«Lo que yo recibí del Señor, y a mi vez les he transmitido, es lo siguiente: El Señor Jesús, la noche en que fue entregado, tomó el pan, dio gracias, lo partió y dijo: “Esto es mi Cuerpo, que se entrega por ustedes. Hagan esto en memoria mía”. De la misma manera, después de cenar, tomó la copa, diciendo: “Esta copa es la Nueva Alianza que se sella con mi Sangre. Siempre que la beban, háganlo en memora mía”. Y así, siempre que coman este pan y beban esta copa, proclamarán la muerte del Señor hasta que él vuelva». 1 Co 11,23-26
«Al dar su cuerpo y su sangre, el Hijo del Altísimo pronunció estas palabras: “Este es mi cuerpo que he entregado por los pecados del mundo, y esta es mi sangre, que he deseado verter por las ofensas. Cualquiera que coma mi carne con amor, y beba mi sangre, vivirá para siempre; y él permanece en mí y yo permanezco en él. Hagan esto en memoria mía, dentro de sus asambleas, y reciban con fe mi cuerpo y mi sangre. Ofrezcan el pan y el vino como yo les he enseñado, y yo seré quien actúe convirtiéndolos en el cuerpo y la sangre. Yo haré del pan el cuerpo y del vino la sangre mediante la venida y la operación del Espíritu Santo”. Así habló a sus discípulos aquel que dio la vida al mundo, llamando pan a su cuerpo y vino a su sangre. No les llamó figura ni semejanza, sino cuerpo real y sangre verdadera: Y aunque la naturaleza del pan y del vino es inconmensurablemente distinta de él, no obstante por el poder y por la unión, el cuerpo es uno.
¡Que los ángeles y los hombres te den sin cesar gracias, Señor, Cristo esperanza nuestra, que te entregaste por nosotros! Por la fuerza de su poder, el cuerpo que los sacerdotes parten en la iglesia es uno mismo con el cuerpo que está sentado con gloria a la derecha del Padre. Y de la misma manera que el Dios de todas las cosas está unido a las primicias de nuestra especie (que es Cristo), lo mismo Cristo está unido al pan y al vino que están sobre el altar. Por eso el pan es realmente el cuerpo de nuestro Señor, y el vino, propia y verdaderamente es su sangre. Así es como él ha mandado a los que están admitidos a hacerlo, que coman su cuerpo, y aconseja a sus fieles que beban su sangre.
¡Dichoso quien cree en él y se fía de su palabra, porque si está muerto resucitará, y si está vivo no morirá por el pecado!

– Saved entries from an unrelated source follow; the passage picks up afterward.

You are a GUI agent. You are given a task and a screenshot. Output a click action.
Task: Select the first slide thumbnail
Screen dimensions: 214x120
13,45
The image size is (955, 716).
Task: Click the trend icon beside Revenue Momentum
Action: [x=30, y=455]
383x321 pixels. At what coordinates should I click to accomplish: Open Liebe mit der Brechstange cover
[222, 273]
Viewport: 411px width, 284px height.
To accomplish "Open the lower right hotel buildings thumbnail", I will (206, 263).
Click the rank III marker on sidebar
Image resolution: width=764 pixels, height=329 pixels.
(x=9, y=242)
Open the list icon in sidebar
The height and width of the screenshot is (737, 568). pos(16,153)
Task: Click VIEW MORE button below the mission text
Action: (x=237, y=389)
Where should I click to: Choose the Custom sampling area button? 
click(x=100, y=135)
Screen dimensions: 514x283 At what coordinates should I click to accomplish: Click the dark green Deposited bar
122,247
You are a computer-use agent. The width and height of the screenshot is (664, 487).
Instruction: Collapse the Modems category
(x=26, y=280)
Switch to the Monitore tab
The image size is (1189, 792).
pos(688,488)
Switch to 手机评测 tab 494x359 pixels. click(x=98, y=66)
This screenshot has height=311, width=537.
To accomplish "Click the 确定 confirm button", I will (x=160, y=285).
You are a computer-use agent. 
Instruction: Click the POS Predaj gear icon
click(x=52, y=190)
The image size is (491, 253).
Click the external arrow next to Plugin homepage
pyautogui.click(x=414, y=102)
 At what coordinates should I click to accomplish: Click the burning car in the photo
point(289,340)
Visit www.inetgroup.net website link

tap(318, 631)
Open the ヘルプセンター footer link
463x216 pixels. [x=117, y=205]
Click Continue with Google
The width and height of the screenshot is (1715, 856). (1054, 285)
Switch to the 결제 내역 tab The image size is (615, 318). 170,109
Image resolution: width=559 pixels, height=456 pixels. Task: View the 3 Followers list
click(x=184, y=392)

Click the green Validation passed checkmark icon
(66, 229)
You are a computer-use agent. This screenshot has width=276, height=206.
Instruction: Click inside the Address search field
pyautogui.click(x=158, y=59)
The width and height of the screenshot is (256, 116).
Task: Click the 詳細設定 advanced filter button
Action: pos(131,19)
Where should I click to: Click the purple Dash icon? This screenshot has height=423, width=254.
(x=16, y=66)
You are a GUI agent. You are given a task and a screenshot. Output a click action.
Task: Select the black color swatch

Los apóstoles cumplieron con diligencia el mandamiento de su Señor y lo transmitieron cuidadosamente a sus sucesores. Así se ha conservado hasta el presente en la Iglesia, y se conservará hasta que Cristo cancele su sacramento mediante su aparición y manifestación[1].
Por eso, el sacerdote da gracias ante Dios, y levanta la voz al final de su plegaria, para que el pueblo la oiga. Hace oír su voz y con su mano hace la señal de la cruz sobre los dones ofrecidos sobre el altar; y el pueblo asiente diciendo Amén, aprobando así la oración del sacerdote».
[1] Narsai, Homilías 17 (trad. en: Lecturas cristianas para nuestro tiempo, Madrid, Editorial Apostolado de la Prensa, 1972, E 2). Antiguo alumno de la escuela de Edesa, Narsai (muerto hacia el año 502) fue director de la misma durante veinte años. Su temperamento poético le valió el sobrenombre de “cítara del Espíritu Santo”.